=== Excerpt provided ===

Note to self: Never try to modify your examples in realtime during a presentation, to show an idea that just came through your mind: You might succeed.

The problem

We have an old pre-C++11 class:

class C {
    string _s;
public:
    C(const string &s) : _s(s) {}
    const string &get() const { return _s; }
};

As you can see, class C contains a function get() which returns a reference to its internal state. In normal code, we must take care not to use this reference after our class has been destroyed. This was quite an improbable event in pre-C++11,  since, if we were good programmers, we probably never returned any complex object (like an object of type C) from a function, by value.

In C++11, thanks to move semantics, this class will receive an automatic upgrade to have move constructors, so in our brand new code it’s quite efficient to write something like:

C f() {
    return C("test");
}

In how many ways can we capture the return value of this function?

1. Direct use

We can use the returned value directly:

cout << f().get();

This is safe: f() returns a temporary instance of C, which is kept alive until the end of the full statement (until the semicolon).

2. Store the object in a local variable

Create the object, store it in a new variable, and then do the get together with the usage

C c = f();
cout << c.get();

This is also safe: the variable c play the role of the temporary in previous example, but its life is now even bigger, being the enclosing scope of our statements.

3. Store the object in a local variable and the string in a reference

We can additionally store the result of get() in a temporary reference for later use

C c = f();
const string &s = c.get();
cout << s;

That’s the same as before, but the visibility of variable s is now extended to the full enclosing scope. This is safe, because c‘s lifetime is also the full enclosing scope.

4. Store a reference to the object

What about storing the object in a reference? Something like

const C &c = f();
cout << c.get();

Wait… should this work?

===

:: Given problem ::
Quote the stretch of the article on C++ return values from "We can use the" through "(until the semicolon).".

=== Data listing ===

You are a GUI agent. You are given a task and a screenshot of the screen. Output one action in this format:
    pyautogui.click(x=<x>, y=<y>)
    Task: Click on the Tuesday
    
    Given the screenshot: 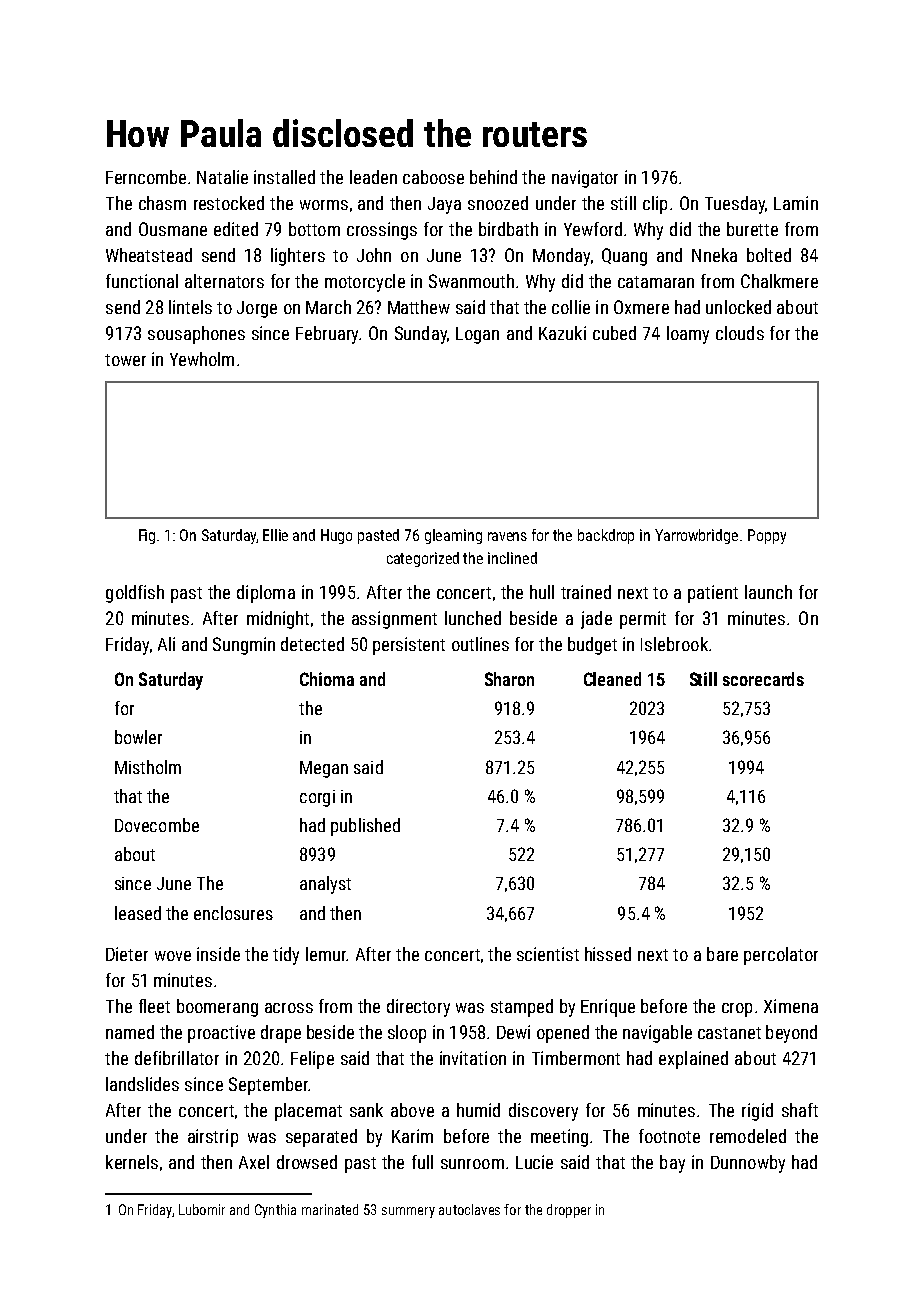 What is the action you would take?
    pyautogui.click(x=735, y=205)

===
=== Data listing ===

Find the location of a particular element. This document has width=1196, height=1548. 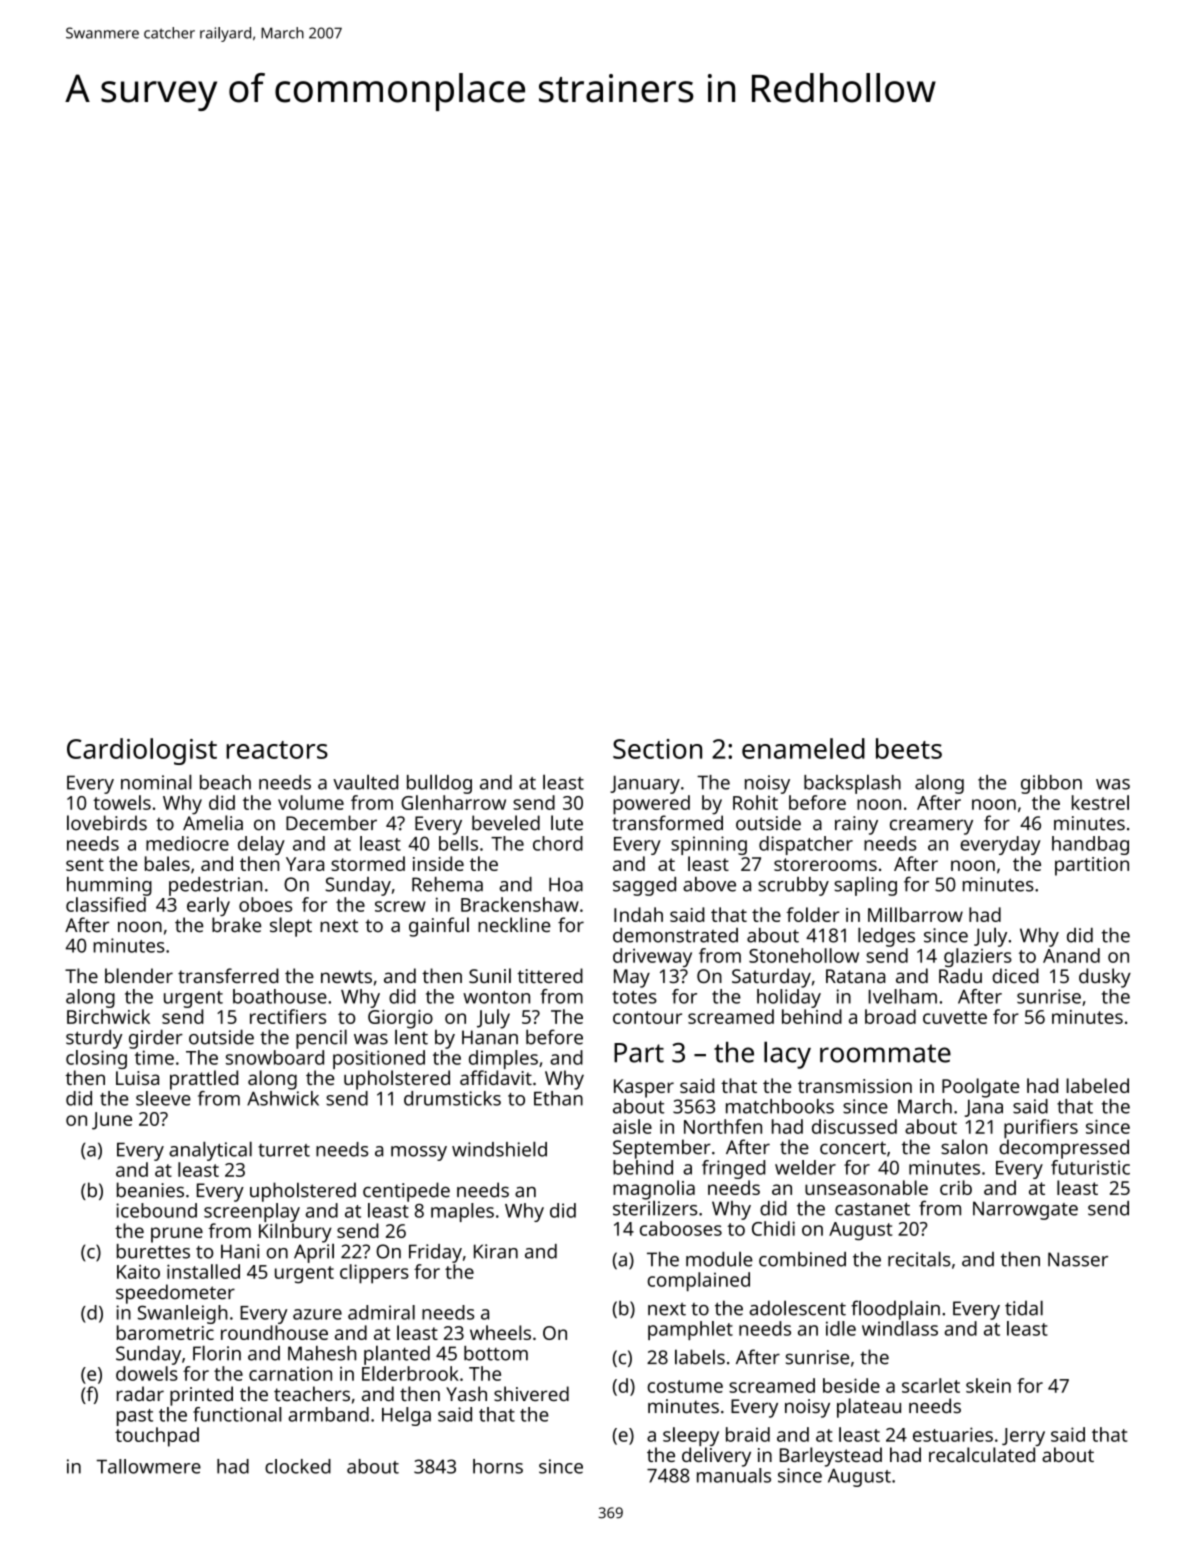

===

:: Completed exercise ::
We can use the returned value directly:

cout << f().get();

This is safe: f() returns a temporary instance of C, which is kept alive until the end of the full statement (until the semicolon).